_연습 과제_. 아래 기록을 처음부터 끝까지 한 줄도 빠짐없이 그대로 다시 입력하세요. 그림은 답에 넣지 마세요.

_연습 자료_.

__________________________________________________

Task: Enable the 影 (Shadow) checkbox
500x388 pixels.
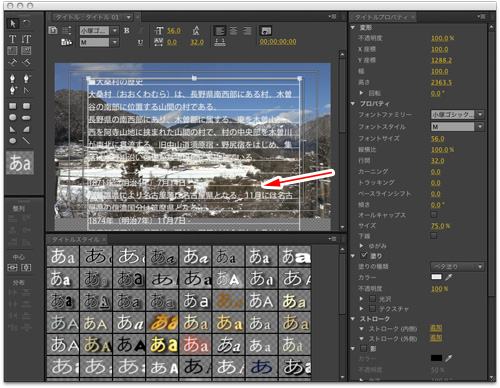Action: pyautogui.click(x=364, y=348)
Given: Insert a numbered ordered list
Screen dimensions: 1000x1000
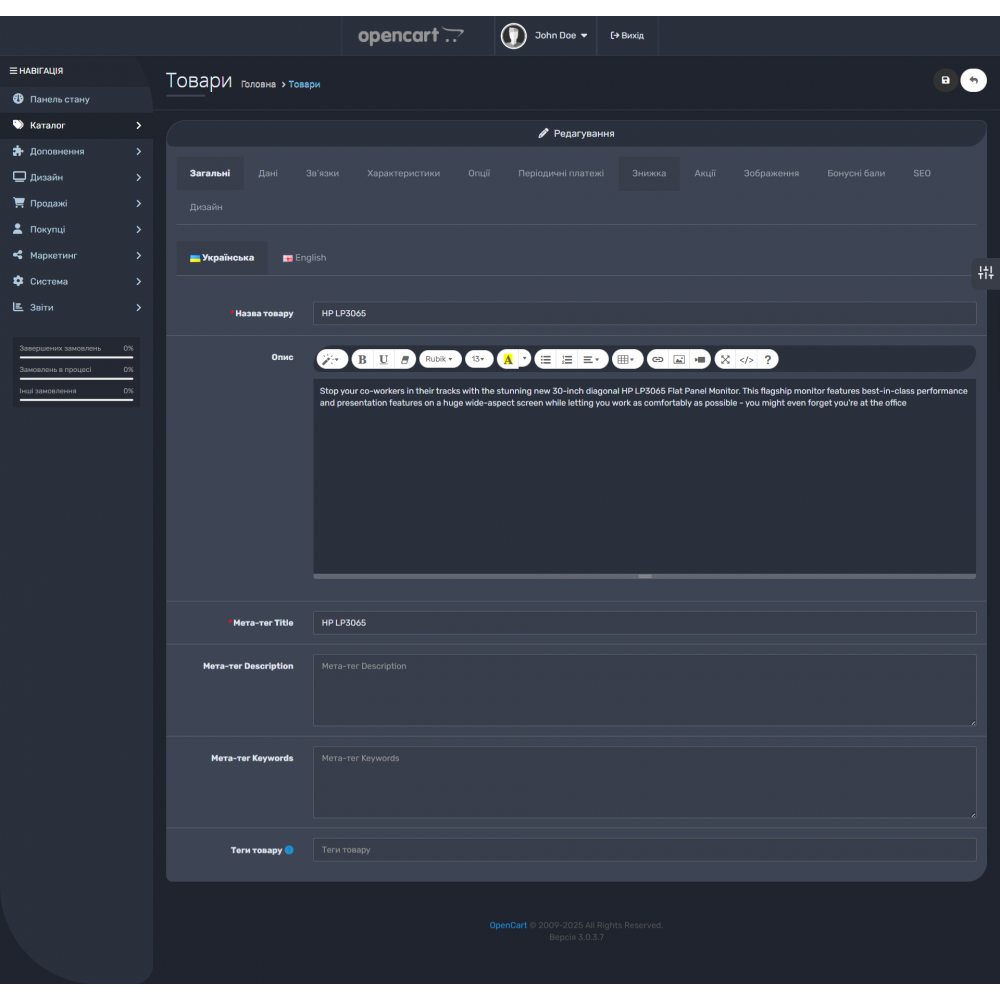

__________________________________________________

_정답_.
Task: Enable the 影 (Shadow) checkbox
500x388 pixels.
Action: pyautogui.click(x=364, y=348)
Given: Insert a numbered ordered list
Screen dimensions: 1000x1000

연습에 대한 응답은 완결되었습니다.